Email Classifier (mALBERT ONNX)

A dual-head mALBERT classifier for email category + action prediction, optimized for on-device inference using ONNX Runtime. Bilingual (English + French), 24M parameters, 50.7 MB after INT8 quantization.

Model Description

Classifies emails into 5 categories and predicts whether the recipient should take action:

Category	Description
PERSONAL	Direct 1:1 human communication, calendar invites from real people, direct messages. Excludes platform notifications.
NEWSLETTER	Marketing, promotions, subscribed content. Includes weekly digests, year-in-review recaps, marketing-flavored surveys with rewards.
TRANSACTION	Money or order events: receipts, charges, refunds, shipping confirmations with order/booking IDs, payslips, money-transfer notifications.
ALERT	Account, security, or infrastructure messages: password resets, login alerts, CI failures, booking-bound expiry, satisfaction surveys without rewards, named-product update notifications.
SOCIAL	Platform activity between people: post mentions, comment notifications, PR review requests from real users. Excludes automated platform mail (those are ALERT).

The action flag is true only when the email requires a concrete response tied to something the user owns or initiated — pay to keep an existing booking, verify a code you requested, accept/decline a calendar invite, reply to a 1:1 message, security event needing verification, or a support ticket follow-up.

Output Format

Single forward pass producing two tensors:

category_probs: Float32[5] — softmax probabilities per category (argmax = predicted category)
action_prob: Float32[1] — sigmoid probability of action required (threshold 0.5)

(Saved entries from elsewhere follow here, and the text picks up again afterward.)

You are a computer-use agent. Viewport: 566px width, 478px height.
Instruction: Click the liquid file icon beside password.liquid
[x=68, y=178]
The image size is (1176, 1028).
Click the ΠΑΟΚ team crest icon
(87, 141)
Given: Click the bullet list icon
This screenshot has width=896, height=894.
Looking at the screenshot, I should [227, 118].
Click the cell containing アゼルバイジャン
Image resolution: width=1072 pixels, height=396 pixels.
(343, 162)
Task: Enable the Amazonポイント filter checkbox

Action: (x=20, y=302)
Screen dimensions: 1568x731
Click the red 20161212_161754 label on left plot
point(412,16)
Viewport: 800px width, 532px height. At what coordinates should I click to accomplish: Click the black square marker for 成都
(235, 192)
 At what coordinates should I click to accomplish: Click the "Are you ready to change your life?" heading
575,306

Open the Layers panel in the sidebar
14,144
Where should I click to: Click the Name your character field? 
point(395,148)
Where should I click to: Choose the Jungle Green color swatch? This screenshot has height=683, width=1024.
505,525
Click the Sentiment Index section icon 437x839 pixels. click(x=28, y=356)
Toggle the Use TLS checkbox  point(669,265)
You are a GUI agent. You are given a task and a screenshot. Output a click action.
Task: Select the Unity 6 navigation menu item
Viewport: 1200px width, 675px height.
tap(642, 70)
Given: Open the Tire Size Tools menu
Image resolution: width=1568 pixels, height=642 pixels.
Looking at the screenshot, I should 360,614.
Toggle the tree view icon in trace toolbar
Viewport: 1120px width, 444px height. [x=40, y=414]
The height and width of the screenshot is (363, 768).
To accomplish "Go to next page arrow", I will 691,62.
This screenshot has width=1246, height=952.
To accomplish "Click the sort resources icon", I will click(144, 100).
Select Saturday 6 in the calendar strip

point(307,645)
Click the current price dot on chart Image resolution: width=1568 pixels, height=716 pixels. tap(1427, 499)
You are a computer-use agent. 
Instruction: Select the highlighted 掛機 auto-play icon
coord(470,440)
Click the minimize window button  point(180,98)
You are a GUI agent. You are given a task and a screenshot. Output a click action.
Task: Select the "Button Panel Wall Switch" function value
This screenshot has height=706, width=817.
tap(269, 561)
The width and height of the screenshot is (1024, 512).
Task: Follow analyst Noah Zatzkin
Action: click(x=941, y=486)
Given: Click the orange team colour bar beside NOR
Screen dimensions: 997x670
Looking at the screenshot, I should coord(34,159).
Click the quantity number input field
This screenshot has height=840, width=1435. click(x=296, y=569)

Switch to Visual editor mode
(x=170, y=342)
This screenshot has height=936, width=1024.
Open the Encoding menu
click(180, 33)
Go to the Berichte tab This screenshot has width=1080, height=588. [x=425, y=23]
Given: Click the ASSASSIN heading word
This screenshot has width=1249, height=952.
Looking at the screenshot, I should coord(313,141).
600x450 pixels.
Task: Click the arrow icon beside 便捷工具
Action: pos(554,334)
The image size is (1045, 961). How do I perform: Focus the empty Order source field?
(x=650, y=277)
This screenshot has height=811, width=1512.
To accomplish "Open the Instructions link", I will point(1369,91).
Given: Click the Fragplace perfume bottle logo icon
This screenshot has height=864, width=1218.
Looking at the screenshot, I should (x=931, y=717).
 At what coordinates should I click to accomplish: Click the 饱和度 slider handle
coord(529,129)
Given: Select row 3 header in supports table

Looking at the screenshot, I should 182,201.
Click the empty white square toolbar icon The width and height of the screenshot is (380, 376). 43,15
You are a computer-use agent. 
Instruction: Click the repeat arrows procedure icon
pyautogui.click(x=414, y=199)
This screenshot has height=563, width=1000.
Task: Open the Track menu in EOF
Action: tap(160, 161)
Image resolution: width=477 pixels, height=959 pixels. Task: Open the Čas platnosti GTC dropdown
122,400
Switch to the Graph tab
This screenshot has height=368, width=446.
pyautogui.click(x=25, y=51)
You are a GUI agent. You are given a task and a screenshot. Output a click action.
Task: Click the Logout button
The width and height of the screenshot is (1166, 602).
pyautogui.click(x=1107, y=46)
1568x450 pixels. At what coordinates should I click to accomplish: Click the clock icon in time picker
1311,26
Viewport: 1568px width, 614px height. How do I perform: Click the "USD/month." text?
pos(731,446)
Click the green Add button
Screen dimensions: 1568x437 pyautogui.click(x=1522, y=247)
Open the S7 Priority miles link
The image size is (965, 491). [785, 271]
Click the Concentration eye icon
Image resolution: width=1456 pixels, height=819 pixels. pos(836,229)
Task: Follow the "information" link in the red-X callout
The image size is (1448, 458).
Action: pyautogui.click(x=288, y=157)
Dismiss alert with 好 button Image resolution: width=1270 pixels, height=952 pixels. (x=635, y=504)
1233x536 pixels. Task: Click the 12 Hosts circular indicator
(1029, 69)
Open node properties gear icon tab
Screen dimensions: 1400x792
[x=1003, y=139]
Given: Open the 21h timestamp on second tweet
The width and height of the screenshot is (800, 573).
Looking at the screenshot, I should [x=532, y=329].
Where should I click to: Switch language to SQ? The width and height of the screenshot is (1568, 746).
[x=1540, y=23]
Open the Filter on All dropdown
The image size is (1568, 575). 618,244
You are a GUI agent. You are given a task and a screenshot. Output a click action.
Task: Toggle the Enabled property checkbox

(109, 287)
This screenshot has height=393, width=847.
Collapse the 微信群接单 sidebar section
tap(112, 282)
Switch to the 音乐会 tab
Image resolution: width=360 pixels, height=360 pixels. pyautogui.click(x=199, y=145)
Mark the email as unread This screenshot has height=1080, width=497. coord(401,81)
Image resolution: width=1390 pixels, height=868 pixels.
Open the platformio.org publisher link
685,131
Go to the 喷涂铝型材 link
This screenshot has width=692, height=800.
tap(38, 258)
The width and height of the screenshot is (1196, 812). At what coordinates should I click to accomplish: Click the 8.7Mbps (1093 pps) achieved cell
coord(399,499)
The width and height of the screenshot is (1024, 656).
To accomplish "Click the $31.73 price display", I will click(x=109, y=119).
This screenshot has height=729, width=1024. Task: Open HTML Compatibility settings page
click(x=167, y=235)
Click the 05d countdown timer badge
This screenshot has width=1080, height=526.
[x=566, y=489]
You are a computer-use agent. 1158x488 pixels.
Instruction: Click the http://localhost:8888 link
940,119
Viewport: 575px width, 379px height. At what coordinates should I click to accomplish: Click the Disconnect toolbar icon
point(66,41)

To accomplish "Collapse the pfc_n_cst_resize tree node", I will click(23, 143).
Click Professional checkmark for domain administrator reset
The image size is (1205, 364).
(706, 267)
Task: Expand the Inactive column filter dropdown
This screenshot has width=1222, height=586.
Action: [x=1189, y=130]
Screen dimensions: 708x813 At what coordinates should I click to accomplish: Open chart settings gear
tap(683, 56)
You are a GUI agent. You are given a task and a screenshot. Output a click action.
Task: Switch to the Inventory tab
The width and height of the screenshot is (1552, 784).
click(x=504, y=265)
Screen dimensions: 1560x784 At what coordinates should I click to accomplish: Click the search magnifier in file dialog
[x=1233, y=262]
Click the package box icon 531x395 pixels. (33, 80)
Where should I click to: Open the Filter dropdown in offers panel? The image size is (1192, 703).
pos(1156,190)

No text generation, no decoder, no beam search.

Example:

Input: "Subject: Your order has shipped\n\nBody: Your order #12345 is on its way..."
Output: category_probs → TRANSACTION (0.94), action_prob → 0.08 (NO_ACTION)

Intended Use

Primary: On-device email triage in mobile apps (iOS/Android)
Runtime: ONNX Runtime React Native
Use case: Prioritizing inbox, filtering noise, surfacing actionable emails

Model Details

Attribute	Value
Base Model	`cservan/malbert-base-cased-128k`
Parameters	~24M
Architecture	ALBERT encoder (parameter-shared, 1 physical block × 12 virtual layers) + dual classification heads
Pooling	`pooler_output` (SOP-pretrained linear + tanh)
ONNX Size	50.7 MB (INT8 quantized, 1.8× compression from FP32)
Max Sequence	384 tokens
Tokenizer	SentencePiece Unigram (128K vocab, French-aware)
Hidden Size	768
Special Tokens	`[CLS]=2`, `[SEP]=3`, `<pad>=0`, `<unk>=1`

Performance

Test set metrics (250 emails, balanced across categories, EN+FR):

Metric	Score
Category Accuracy	86.0% (single seed) / 88.4% (2-seed soft-vote ensemble)
Action Accuracy	84.8%
Quantization	INT8 dynamic, 20/20 PyTorch↔ONNX argmax parity

Per-language breakdown (single seed)

	English	French
Category accuracy	85.4%	87.0%
Action accuracy	89.2%	77.2%

Notable: French slightly outperforms English on category — the multilingual signal is symmetric. Action accuracy retains an EN advantage (~12 pts) reflecting heavier representation of EN action patterns in training data.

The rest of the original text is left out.